H. PYLORISTRAINS ISOLATED FROM PATIENTS WITH GASTRIC CANCER EXPRESS SIGNIFICANTLY HIGHERN-NITROSATING ACTIVITIES THAN STRAINS COLLECTED FROM DUODENAL ULCER AND NON-ULCER DYSPEPSIA

Abstract

Background: Chronic Helicobacter pylori infection and exposure to N-nitroso compounds (NOC) are considered the two most important contributing factors in gastric carcinogenesis. It has been shown in a previous study that H. pylori also catalyzes N-nitrosation in vitro. Whether the N-nitrosating activity of H. pylori plays any role in the development of gastric adenocarcinoma has yet to be determined. Methods:H. pylori strains isolated from patients with different gastroduodenal pathologies were subcultured with the addition of morpholine (a nitrosable chemical) and sodium nitrite at a concentration of 25mM and 16mM, respectively. The bacteria were allowed to grow for 6 to 8 hours until OD600 of the culture media reached a value between 0.6 and 0.8. The culture-supernatants were then separated at 4°C, and the quantity of N-nitroso-morpholine formed was assayed using gas chromatography, as described by Suzaki and Mitsuoka. The nitrosating activity of individual H. pylori strain was calculated by adjusting the OD600 to unity. Bacterial genotypes, cagA, iceA and vacA of the H. pylori isolates were also determined by polymerase chain reaction based on published primer sequences. N-nitrosating activities of the H. pylori strains were compared with regard to the patient characteristics, the bacterial genotypes, and their related disease categories.
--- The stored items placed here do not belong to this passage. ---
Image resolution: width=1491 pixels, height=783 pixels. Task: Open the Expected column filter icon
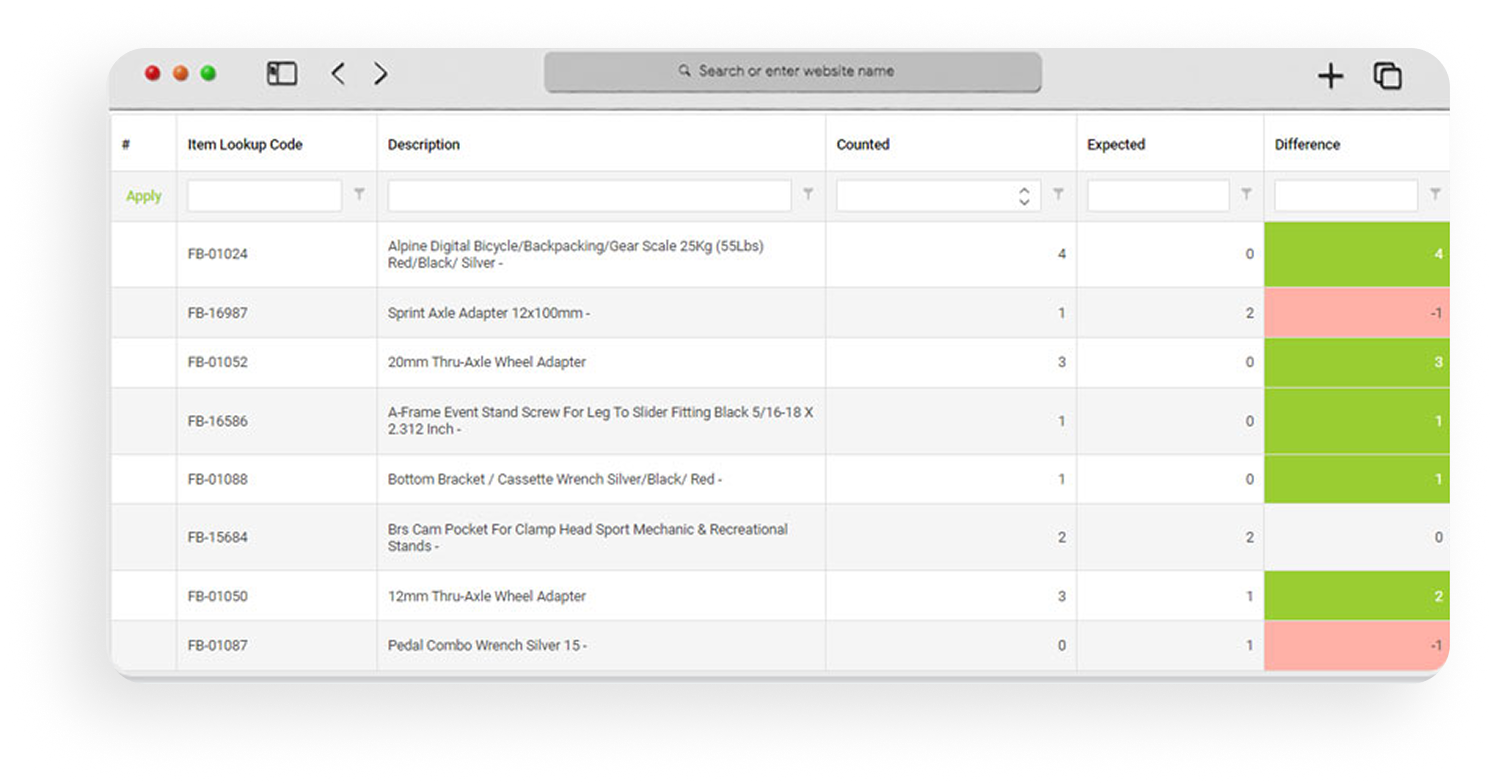pyautogui.click(x=1246, y=196)
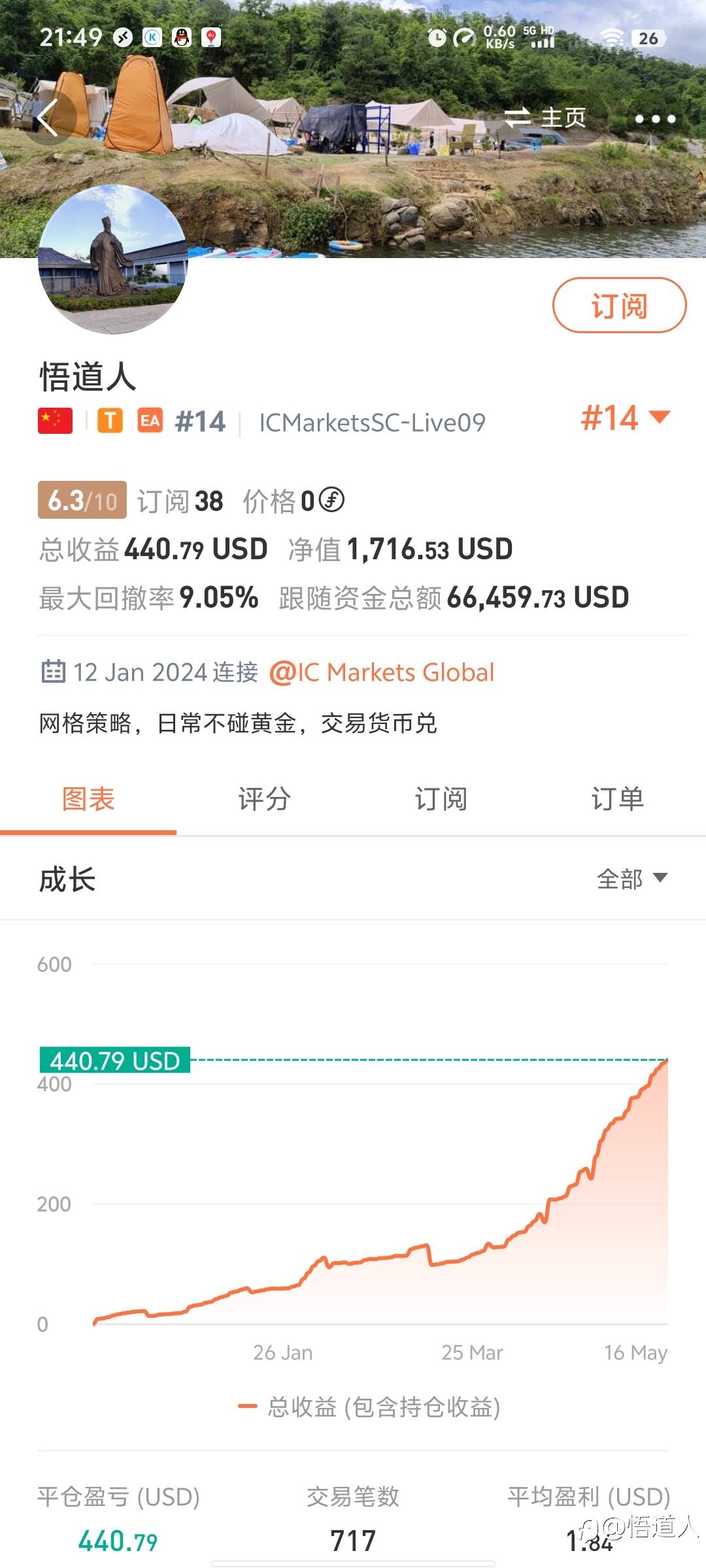The width and height of the screenshot is (706, 1568).
Task: Tap the back arrow icon
Action: (x=48, y=118)
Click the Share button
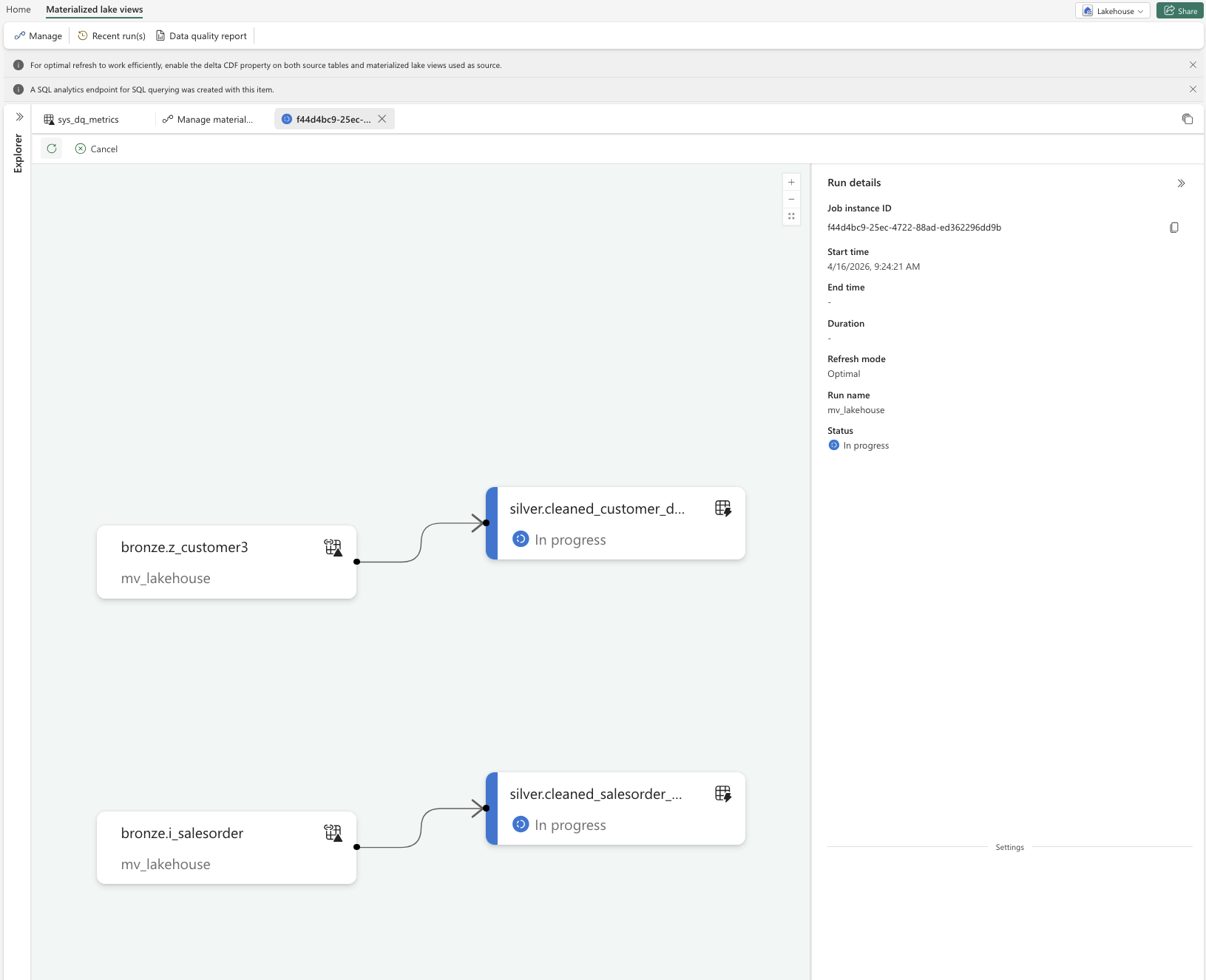 pyautogui.click(x=1180, y=11)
Results: 20 strains from gastric cancer (GC), 27 from duodenal ulcer (DU) and 22 from non-ulcer dyspepsia (NUD) were studied. Though patients with GC were significantly older than those with DU and NUD, the 3 groups were comparable with regard to patient’s gender and bacterial genotypes. All 69 H. pylori strains expressed N-nitrosating activities with a uni-modal distribution (median 41.3 μg/L; range: 9.2–152.3 μg/L). Strains isolated from GC patients had a significantly higher mean N-nitrosating activity (65.3 ± 27.2 μg/L) than those collected from patients with DU (43.8 ± 24.9 μg/L) or NUD (33.8 ± 21.1 μg/L) (p = 0.003, one-way ANOVA), but there was no difference between the DU and the NUD groups. Neither the patient characteristics (age and gender) nor the bacterial cagA, iceA and vacA subtypes had any association with the nitrosating activity. Conclusions:H. pylori-catalyzed N-nitrosation may be important in gastric carcinogenesis as strains isolated from stomach cancer patients express a higher level of N-nitrosating activity than those found in non-cancer patients.